» **Element and text location data**
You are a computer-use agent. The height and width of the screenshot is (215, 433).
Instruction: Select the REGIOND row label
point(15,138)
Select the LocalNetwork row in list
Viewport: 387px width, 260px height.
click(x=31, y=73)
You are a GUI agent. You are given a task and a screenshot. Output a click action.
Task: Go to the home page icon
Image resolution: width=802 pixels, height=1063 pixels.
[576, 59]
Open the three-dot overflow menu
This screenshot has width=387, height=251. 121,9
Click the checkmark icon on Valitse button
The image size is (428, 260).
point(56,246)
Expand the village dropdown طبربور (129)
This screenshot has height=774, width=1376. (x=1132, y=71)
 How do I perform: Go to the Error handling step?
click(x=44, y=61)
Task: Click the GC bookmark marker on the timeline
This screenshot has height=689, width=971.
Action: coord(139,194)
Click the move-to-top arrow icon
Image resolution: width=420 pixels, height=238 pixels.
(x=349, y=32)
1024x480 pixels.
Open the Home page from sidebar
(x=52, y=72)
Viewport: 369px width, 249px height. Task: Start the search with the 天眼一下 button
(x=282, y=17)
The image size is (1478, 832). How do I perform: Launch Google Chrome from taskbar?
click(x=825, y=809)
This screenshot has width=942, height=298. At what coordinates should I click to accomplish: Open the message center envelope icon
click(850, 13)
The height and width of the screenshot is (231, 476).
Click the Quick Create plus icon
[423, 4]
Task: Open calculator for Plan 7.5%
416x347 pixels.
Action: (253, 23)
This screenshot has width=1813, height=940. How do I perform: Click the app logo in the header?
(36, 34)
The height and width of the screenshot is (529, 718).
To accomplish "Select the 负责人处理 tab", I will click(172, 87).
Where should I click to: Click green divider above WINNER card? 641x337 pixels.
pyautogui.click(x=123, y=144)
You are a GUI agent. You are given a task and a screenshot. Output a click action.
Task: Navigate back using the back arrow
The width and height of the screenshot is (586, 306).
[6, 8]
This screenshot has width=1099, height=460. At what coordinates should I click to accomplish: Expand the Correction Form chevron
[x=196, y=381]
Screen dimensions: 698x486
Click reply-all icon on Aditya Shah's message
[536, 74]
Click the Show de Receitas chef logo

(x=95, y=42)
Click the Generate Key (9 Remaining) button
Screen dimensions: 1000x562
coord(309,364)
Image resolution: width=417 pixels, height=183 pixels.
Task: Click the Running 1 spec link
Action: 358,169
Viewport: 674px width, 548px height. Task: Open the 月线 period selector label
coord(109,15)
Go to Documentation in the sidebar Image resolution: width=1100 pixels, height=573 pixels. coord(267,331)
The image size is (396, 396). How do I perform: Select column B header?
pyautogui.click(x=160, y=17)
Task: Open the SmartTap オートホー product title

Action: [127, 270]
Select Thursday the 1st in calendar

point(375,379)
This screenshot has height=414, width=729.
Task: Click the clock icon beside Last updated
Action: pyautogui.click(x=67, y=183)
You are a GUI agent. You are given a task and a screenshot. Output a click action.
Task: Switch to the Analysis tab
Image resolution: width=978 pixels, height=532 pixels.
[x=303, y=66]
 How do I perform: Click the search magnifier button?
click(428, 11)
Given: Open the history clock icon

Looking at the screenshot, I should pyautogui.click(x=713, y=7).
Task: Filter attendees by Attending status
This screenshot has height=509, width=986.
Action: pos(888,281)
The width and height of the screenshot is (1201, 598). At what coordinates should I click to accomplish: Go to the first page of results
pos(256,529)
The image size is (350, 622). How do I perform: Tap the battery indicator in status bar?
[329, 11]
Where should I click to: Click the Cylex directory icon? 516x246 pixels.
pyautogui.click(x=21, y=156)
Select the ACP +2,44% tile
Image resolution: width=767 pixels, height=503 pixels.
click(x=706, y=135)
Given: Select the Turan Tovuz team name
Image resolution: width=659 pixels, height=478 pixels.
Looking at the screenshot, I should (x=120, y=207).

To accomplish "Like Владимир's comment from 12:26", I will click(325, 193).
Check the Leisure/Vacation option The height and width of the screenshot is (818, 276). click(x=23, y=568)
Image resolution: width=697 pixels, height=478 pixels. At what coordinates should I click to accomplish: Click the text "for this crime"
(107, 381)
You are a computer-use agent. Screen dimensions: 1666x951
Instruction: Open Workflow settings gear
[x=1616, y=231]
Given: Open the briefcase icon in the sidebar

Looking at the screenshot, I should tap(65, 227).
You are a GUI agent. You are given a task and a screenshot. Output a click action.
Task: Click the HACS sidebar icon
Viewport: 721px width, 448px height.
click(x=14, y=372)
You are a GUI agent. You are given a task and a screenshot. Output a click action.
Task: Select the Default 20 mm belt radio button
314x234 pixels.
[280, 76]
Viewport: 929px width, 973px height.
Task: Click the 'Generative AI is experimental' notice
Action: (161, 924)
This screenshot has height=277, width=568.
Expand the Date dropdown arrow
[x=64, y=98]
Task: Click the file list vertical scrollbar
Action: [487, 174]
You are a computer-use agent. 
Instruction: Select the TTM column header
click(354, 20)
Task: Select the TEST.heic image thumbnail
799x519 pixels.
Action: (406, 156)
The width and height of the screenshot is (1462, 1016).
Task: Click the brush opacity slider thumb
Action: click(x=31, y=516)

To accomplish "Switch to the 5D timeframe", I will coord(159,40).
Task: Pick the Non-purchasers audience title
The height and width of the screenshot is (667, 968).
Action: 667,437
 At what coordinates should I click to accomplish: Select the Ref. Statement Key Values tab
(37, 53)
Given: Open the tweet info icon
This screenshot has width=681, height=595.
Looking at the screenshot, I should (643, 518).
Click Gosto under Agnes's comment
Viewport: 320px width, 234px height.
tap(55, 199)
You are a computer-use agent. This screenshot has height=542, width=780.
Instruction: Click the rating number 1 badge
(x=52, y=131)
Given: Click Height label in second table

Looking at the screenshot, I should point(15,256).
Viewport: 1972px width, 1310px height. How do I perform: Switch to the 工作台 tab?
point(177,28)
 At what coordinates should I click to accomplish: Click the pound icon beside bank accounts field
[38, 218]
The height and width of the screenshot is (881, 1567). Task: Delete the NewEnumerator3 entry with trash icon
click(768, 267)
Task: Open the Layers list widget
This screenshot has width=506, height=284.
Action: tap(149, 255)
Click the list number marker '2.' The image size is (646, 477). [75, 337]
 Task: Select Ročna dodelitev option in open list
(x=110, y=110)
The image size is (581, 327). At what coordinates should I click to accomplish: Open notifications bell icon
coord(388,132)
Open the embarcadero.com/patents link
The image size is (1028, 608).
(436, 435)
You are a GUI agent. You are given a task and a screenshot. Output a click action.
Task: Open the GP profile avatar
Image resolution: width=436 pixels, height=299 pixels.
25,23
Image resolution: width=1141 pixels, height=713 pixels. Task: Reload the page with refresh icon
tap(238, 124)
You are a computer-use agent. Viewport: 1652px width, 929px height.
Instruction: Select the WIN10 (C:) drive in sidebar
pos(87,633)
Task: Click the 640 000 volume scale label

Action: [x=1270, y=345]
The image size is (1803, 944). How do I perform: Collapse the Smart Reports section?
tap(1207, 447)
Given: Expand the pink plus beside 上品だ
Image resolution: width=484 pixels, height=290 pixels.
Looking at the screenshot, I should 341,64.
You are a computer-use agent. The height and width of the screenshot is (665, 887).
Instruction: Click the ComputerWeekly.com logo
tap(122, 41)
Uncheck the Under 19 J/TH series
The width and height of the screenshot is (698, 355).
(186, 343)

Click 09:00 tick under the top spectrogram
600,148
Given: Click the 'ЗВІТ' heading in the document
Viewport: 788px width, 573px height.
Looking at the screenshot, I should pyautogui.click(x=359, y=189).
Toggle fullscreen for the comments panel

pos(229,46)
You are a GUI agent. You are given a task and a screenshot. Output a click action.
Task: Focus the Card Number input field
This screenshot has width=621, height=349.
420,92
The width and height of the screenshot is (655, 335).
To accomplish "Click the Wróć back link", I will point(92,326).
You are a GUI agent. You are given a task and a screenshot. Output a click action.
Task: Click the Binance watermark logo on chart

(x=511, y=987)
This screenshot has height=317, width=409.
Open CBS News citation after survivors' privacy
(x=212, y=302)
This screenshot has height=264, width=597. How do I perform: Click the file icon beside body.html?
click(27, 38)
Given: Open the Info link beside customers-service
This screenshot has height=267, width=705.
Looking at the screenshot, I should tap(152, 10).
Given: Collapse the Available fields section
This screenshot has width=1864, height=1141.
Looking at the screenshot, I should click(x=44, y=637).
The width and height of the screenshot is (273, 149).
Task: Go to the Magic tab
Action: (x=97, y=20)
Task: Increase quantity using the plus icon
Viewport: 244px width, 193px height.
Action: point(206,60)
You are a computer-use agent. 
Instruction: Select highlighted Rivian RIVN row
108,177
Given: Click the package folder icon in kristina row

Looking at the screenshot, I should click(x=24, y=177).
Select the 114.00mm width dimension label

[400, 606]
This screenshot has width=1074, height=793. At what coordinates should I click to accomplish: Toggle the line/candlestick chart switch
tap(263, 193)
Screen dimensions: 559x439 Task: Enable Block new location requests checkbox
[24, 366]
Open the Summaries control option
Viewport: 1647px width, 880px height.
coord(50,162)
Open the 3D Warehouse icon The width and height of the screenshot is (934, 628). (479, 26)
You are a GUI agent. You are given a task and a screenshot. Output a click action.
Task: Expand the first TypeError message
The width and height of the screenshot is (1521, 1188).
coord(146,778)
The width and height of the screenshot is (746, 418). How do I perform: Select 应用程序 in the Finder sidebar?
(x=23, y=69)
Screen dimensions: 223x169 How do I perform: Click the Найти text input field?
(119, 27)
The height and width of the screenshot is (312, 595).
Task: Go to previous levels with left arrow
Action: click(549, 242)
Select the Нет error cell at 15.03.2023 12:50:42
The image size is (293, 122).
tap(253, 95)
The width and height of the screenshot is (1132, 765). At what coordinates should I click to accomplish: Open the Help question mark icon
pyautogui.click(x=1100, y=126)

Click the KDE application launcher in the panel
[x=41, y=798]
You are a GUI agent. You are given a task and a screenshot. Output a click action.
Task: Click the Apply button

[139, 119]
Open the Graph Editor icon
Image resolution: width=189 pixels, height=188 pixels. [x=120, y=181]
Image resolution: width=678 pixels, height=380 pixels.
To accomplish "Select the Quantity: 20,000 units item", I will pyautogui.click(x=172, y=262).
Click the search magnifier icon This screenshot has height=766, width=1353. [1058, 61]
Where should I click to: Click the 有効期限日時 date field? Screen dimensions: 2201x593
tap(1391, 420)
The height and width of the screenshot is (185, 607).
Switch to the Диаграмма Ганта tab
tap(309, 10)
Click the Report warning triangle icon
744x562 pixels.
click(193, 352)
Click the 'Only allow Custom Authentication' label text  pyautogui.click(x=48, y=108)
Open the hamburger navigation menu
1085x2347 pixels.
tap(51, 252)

» **Problem description**
Reproduce the items word for word, from the first line through the line containing "point(56,246)".

» **Right answer**
You are a computer-use agent. The height and width of the screenshot is (215, 433).
Instruction: Select the REGIOND row label
point(15,138)
Select the LocalNetwork row in list
Viewport: 387px width, 260px height.
click(x=31, y=73)
You are a GUI agent. You are given a task and a screenshot. Output a click action.
Task: Go to the home page icon
Image resolution: width=802 pixels, height=1063 pixels.
[576, 59]
Open the three-dot overflow menu
This screenshot has width=387, height=251. 121,9
Click the checkmark icon on Valitse button
The image size is (428, 260).
point(56,246)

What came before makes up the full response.